# [Stored data]

* * * * * * *

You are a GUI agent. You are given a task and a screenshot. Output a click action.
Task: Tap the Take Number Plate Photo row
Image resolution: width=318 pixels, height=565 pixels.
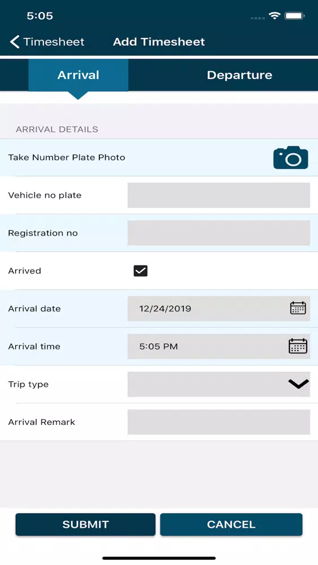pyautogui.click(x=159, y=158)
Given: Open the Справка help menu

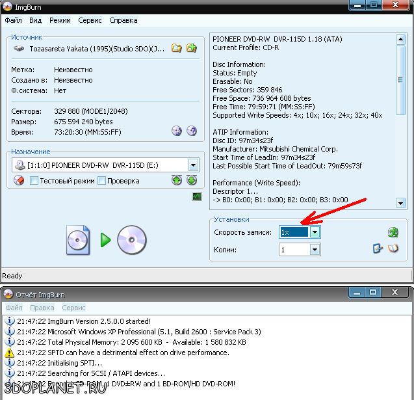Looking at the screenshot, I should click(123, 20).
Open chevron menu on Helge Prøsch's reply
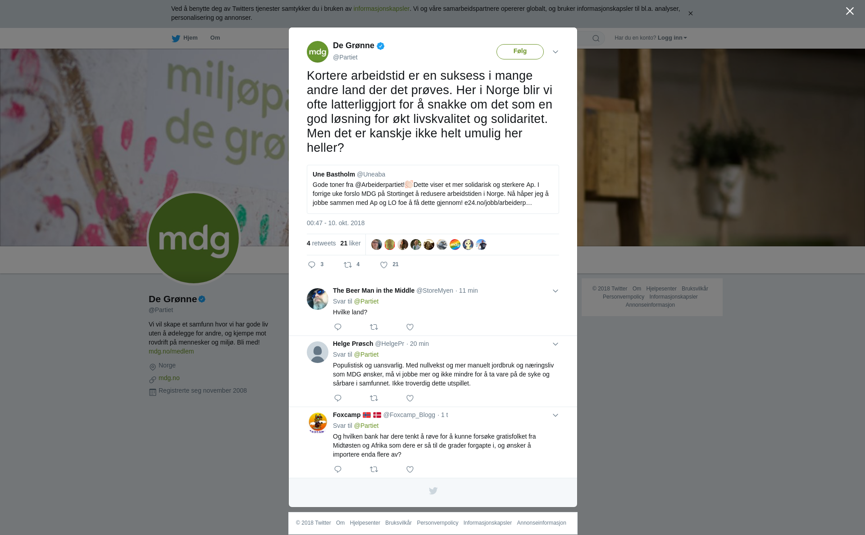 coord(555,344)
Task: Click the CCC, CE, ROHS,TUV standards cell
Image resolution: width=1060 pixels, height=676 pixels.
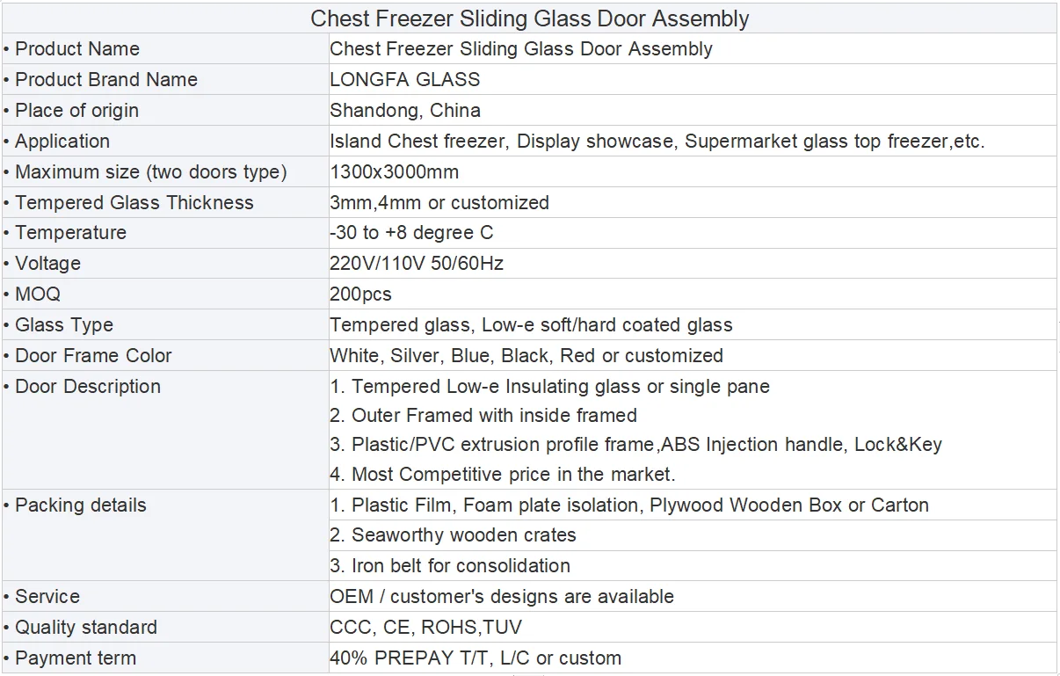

* * * * * * *

# [Problem requirements]
Express the records above as a Markdown table with the columns Row and Line. Give each non-blank line its own numbered row, and leave the pictures out.

# [Response below]
| Row | Line |
|---|---|
| 1 | You are a GUI agent. You are given a task and a screenshot. Output a click action. |
| 2 | Task: Tap the Take Number Plate Photo row |
| 3 | Image resolution: width=318 pixels, height=565 pixels. |
| 4 | pyautogui.click(x=159, y=158) |
| 5 | Given: Open the Справка help menu |
| 6 | Looking at the screenshot, I should click(123, 20). |
| 7 | Open chevron menu on Helge Prøsch's reply |
| 8 |  coord(555,344) |
| 9 | Task: Click the CCC, CE, ROHS,TUV standards cell |
| 10 | Image resolution: width=1060 pixels, height=676 pixels. |